【发布时间】:2026-02-01 22:25:16
【问题描述】:
我正在尝试在 Python 的 Keras 库中使用 LSTM 训练 Seq2Seq 模型。我想使用句子的 TF IDF 向量表示作为模型的输入并得到错误。
X = ["Good morning", "Sweet Dreams", "Stay Awake"]
Y = ["Good morning", "Sweet Dreams", "Stay Awake"]
vectorizer = TfidfVectorizer()
vectorizer.fit(X)
vectorizer.transform(X)
vectorizer.transform(Y)
tfidf_vector_X = vectorizer.transform(X).toarray() #shape - (3,6)
tfidf_vector_Y = vectorizer.transform(Y).toarray() #shape - (3,6)
tfidf_vector_X = tfidf_vector_X[:, :, None] #shape - (3,6,1) since LSTM cells expects ndims = 3
tfidf_vector_Y = tfidf_vector_Y[:, :, None] #shape - (3,6,1)
X_train, X_test, y_train, y_test = train_test_split(tfidf_vector_X, tfidf_vector_Y, test_size = 0.2, random_state = 1)
model = Sequential()
model.add(LSTM(output_dim = 6, input_shape = X_train.shape[1:], return_sequences = True, init = 'glorot_normal', inner_init = 'glorot_normal', activation = 'sigmoid'))
model.add(LSTM(output_dim = 6, input_shape = X_train.shape[1:], return_sequences = True, init = 'glorot_normal', inner_init = 'glorot_normal', activation = 'sigmoid'))

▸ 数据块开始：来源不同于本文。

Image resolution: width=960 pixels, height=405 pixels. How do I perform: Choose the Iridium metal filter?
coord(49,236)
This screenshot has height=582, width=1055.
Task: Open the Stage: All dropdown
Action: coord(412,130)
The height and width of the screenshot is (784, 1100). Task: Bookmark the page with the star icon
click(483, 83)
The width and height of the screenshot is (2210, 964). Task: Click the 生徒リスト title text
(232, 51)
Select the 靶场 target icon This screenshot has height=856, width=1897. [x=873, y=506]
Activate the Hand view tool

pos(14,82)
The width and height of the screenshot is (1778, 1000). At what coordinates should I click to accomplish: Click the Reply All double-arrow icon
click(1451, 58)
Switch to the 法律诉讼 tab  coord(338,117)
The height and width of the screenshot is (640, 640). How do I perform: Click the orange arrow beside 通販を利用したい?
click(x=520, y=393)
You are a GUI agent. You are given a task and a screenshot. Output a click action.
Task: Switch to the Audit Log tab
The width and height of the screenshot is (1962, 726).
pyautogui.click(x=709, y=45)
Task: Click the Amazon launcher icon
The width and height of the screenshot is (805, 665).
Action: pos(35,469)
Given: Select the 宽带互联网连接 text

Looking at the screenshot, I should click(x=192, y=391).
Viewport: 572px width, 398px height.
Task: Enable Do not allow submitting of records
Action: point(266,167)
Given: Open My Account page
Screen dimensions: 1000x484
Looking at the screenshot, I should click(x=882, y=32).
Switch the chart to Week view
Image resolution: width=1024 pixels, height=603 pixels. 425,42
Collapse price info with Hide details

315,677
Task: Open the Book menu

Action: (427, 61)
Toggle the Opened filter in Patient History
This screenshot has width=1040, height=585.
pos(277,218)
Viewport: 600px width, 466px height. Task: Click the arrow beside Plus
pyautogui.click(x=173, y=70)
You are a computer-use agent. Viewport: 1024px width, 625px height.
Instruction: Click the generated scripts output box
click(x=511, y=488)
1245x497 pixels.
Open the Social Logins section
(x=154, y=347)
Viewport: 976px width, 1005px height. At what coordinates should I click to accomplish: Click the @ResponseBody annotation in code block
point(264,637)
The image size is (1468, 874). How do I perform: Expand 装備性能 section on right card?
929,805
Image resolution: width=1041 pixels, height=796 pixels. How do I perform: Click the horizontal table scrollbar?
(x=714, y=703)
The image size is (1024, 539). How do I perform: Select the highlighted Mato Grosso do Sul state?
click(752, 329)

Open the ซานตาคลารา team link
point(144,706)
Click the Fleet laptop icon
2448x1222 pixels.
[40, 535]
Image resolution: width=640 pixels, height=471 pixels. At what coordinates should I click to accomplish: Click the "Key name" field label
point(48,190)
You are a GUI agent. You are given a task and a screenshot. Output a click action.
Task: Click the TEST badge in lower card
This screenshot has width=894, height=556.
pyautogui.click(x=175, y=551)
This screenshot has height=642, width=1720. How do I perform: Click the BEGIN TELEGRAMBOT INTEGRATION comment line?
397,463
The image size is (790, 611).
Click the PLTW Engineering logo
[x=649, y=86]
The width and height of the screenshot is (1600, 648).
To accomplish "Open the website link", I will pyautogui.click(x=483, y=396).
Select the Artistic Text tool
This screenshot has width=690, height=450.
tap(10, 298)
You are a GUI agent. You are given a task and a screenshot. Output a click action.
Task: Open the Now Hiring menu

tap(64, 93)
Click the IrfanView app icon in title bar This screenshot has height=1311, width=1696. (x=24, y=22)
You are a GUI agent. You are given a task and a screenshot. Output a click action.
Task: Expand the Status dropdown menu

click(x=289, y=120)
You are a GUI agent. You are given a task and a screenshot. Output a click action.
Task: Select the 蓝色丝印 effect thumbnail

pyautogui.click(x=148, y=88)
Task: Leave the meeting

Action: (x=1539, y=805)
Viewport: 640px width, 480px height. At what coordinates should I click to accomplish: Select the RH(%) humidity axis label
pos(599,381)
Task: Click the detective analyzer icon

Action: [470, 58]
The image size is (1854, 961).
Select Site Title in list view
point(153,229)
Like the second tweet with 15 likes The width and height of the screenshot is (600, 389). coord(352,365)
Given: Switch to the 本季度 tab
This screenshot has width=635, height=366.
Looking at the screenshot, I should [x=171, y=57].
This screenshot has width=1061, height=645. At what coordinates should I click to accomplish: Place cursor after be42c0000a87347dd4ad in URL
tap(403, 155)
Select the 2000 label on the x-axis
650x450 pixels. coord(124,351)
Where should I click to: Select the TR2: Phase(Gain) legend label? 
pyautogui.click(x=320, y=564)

model.add(LSTM(output_dim = 6, input_shape = X_train.shape[1:], return_sequences = True, init = 'glorot_normal', inner_init = 'glorot_normal', activation = 'sigmoid'))
model.add(LSTM(output_dim = 6, input_shape = X_train.shape[1:], return_sequences = True, init = 'glorot_normal', inner_init = 'glorot_normal', activation = 'sigmoid'))
adam = optimizers.Adam(lr = 0.001, beta_1 = 0.9, beta_2 = 0.999, epsilon = None, decay = 0.0, amsgrad = False)
model.compile(loss = 'cosine_proximity', optimizer = adam, metrics = ['accuracy'])
model.fit(X_train, y_train, nb_epoch = 100)
以上代码抛出:
Error when checking target: expected lstm_4 to have shape (6, 6) but got array with shape (6, 1)
谁能告诉我出了什么问题以及如何解决?
【问题讨论】:
-
LSTM 将序列作为输入。您应该使用 word2vec 或 glove 中的词向量将句子从词序列转换为向量序列,然后将其传递给 LSTM。我不明白为什么以及如何将 tf-idf 与 LSTM 一起使用!